**WORK ITEM:**
Search the records below for the string "This" and copy each line where it turns up.

**DATASET RECORDS:**
Start of Block

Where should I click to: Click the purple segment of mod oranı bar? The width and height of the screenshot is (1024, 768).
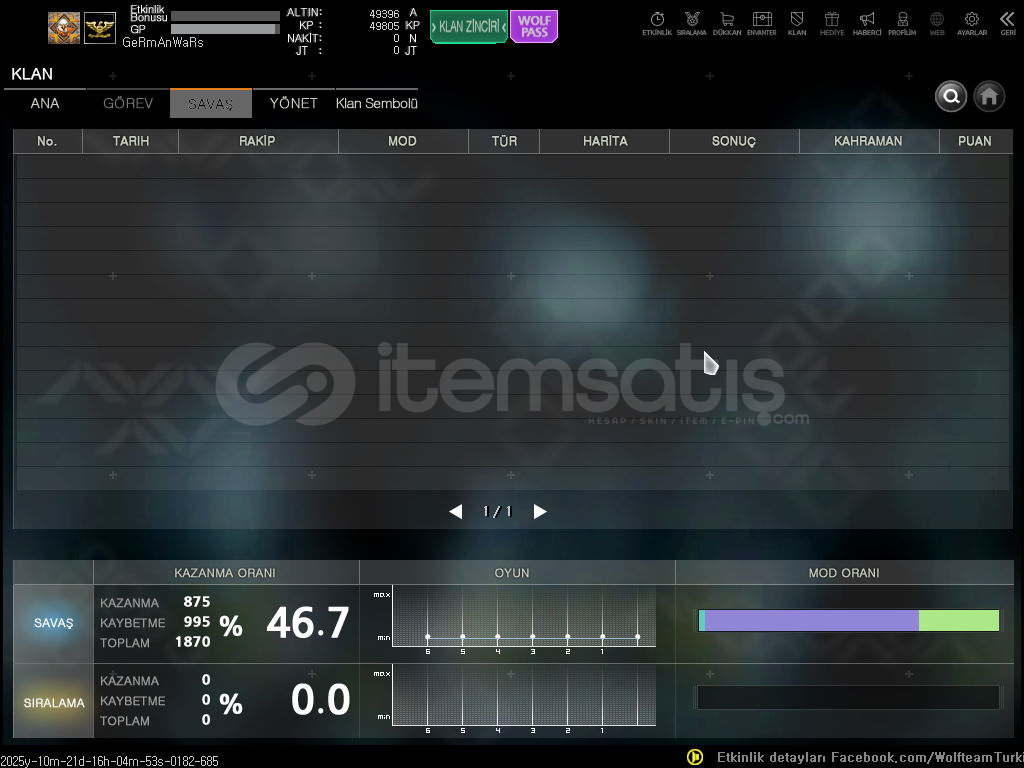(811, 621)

End of Block
Start of Block

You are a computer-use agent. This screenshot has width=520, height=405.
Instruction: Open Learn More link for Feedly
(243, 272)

End of Block
Start of Block

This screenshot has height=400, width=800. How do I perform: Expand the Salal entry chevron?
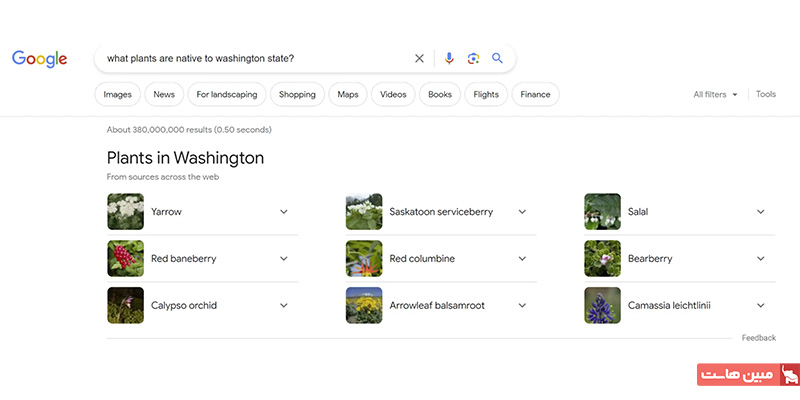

End of Block

**ANSWER SECTION:**
You are a computer-use agent. This screenshot has width=520, height=405.
This screenshot has height=400, width=800. How do I perform: Expand the Salal entry chevron?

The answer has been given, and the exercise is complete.